**WORK INSTRUCTIONS**
In the entries below, find the string "dimensions" and return each line holding it.

**Source data**

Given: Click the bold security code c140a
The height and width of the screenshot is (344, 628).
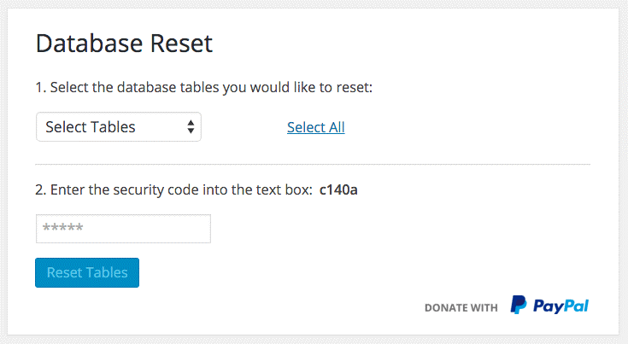Looking at the screenshot, I should pyautogui.click(x=338, y=189).
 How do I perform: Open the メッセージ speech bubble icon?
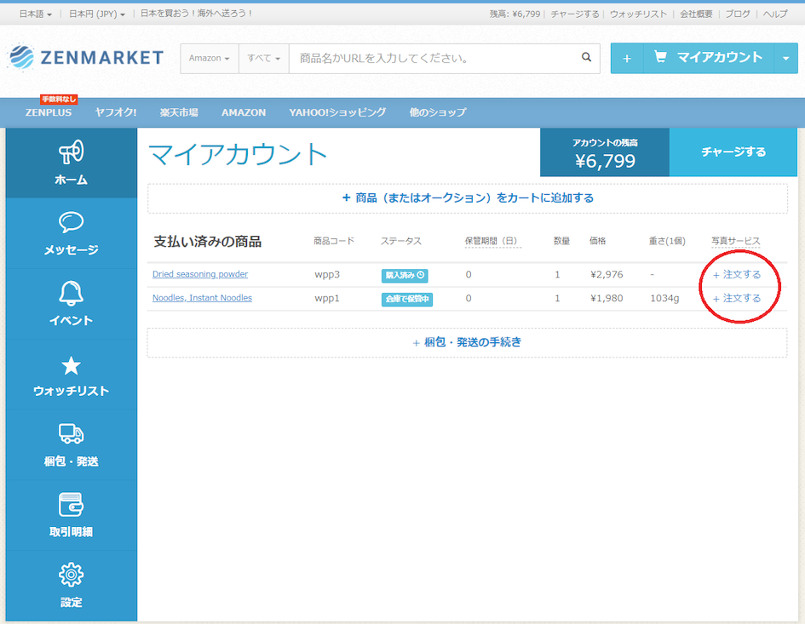71,222
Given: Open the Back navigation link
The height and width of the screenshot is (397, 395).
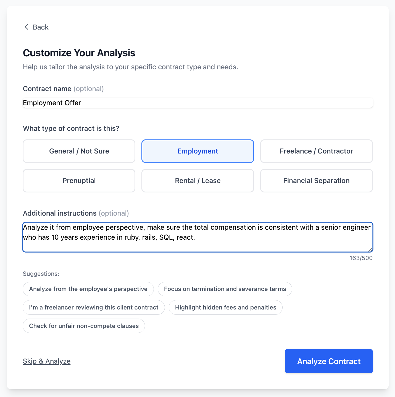Looking at the screenshot, I should tap(40, 27).
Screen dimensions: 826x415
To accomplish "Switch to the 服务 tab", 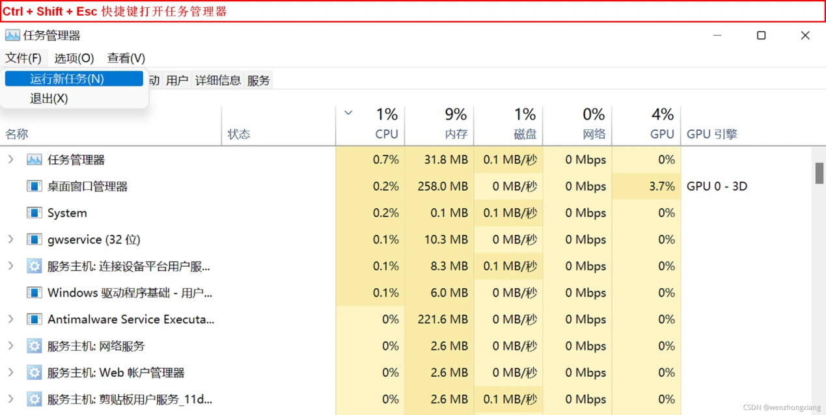I will coord(258,80).
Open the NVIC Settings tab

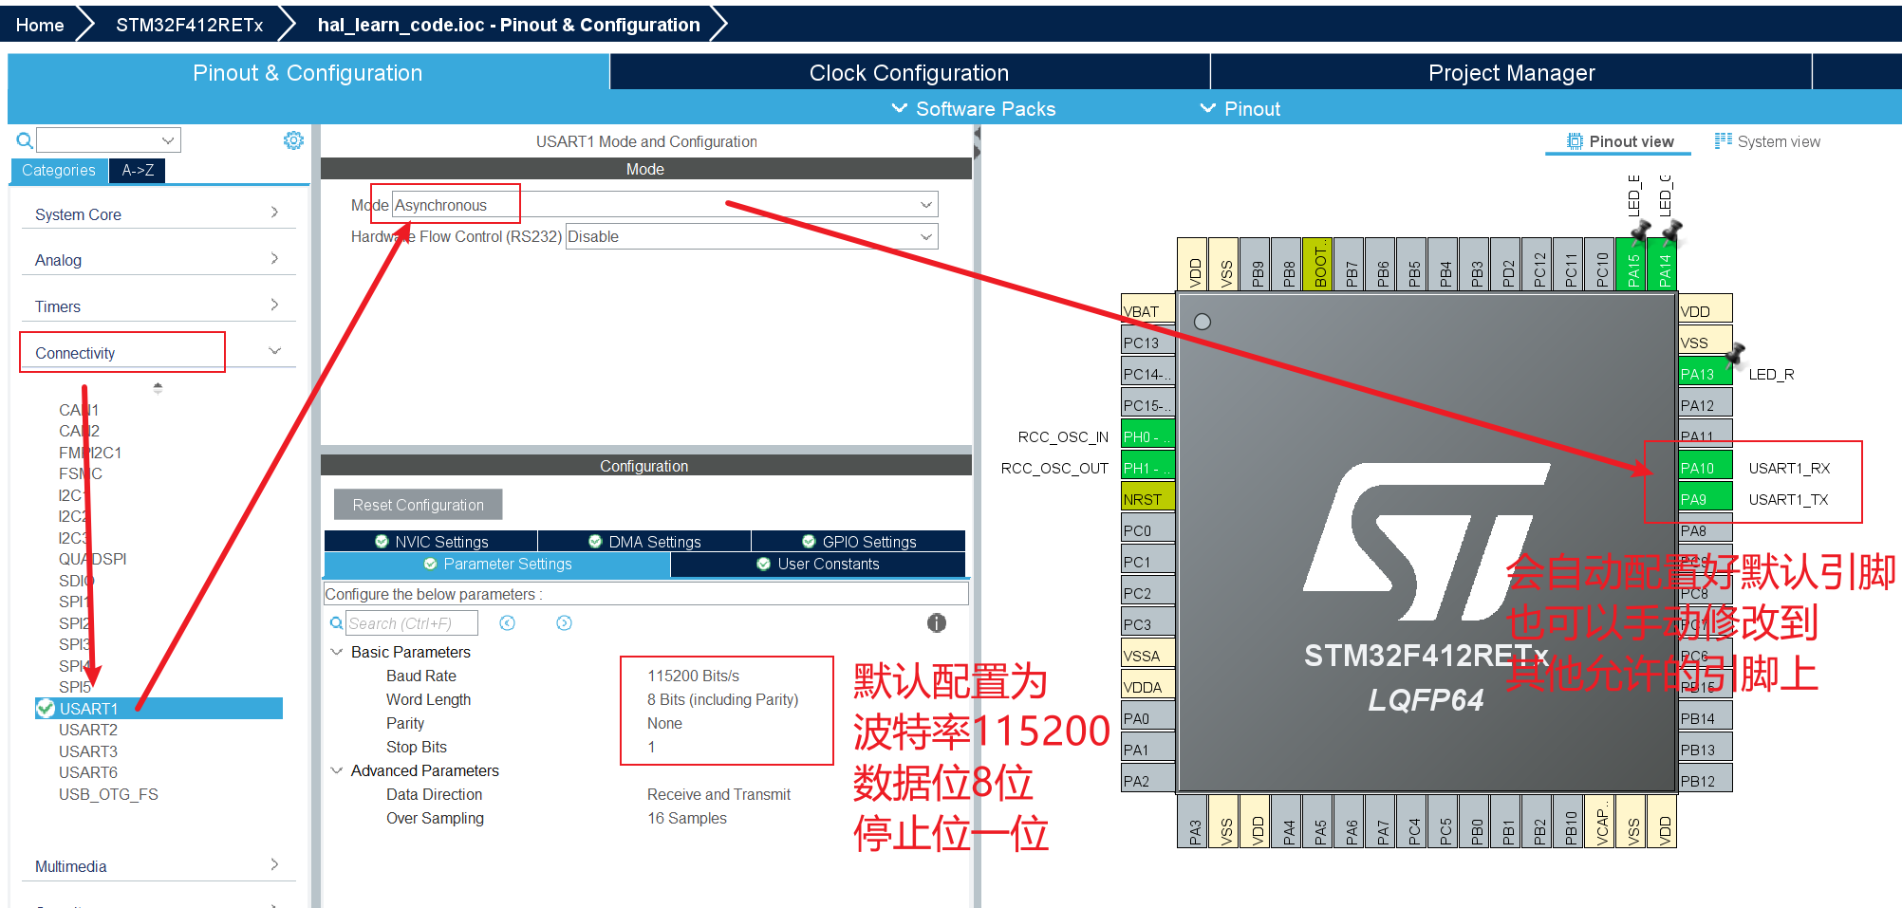[x=432, y=541]
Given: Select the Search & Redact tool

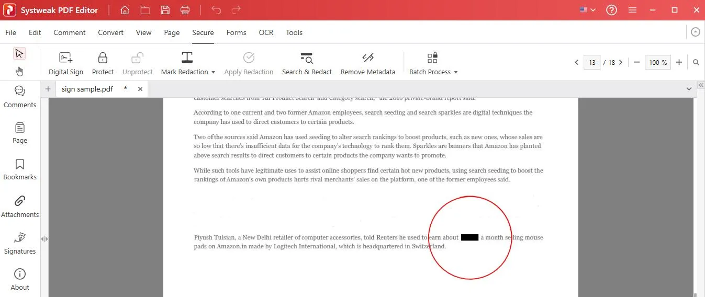Looking at the screenshot, I should (307, 63).
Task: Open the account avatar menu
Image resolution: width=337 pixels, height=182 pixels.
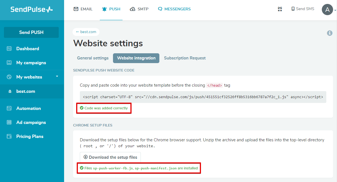Action: (327, 10)
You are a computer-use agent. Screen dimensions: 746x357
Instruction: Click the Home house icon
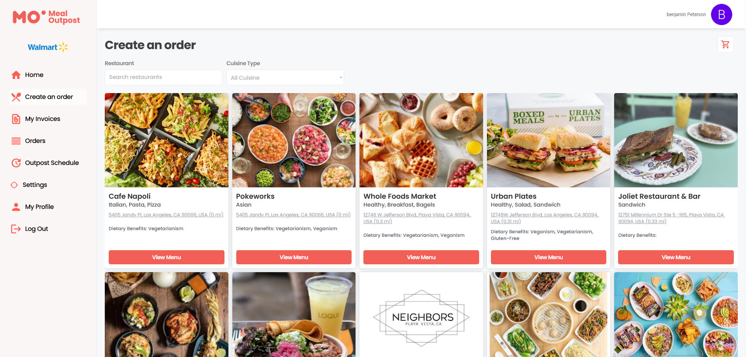(x=16, y=75)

**RESPONSE TO THIS EXERCISE**
Screen dimensions: 826x415
You are a computer-use agent. Screen dimensions: 746x357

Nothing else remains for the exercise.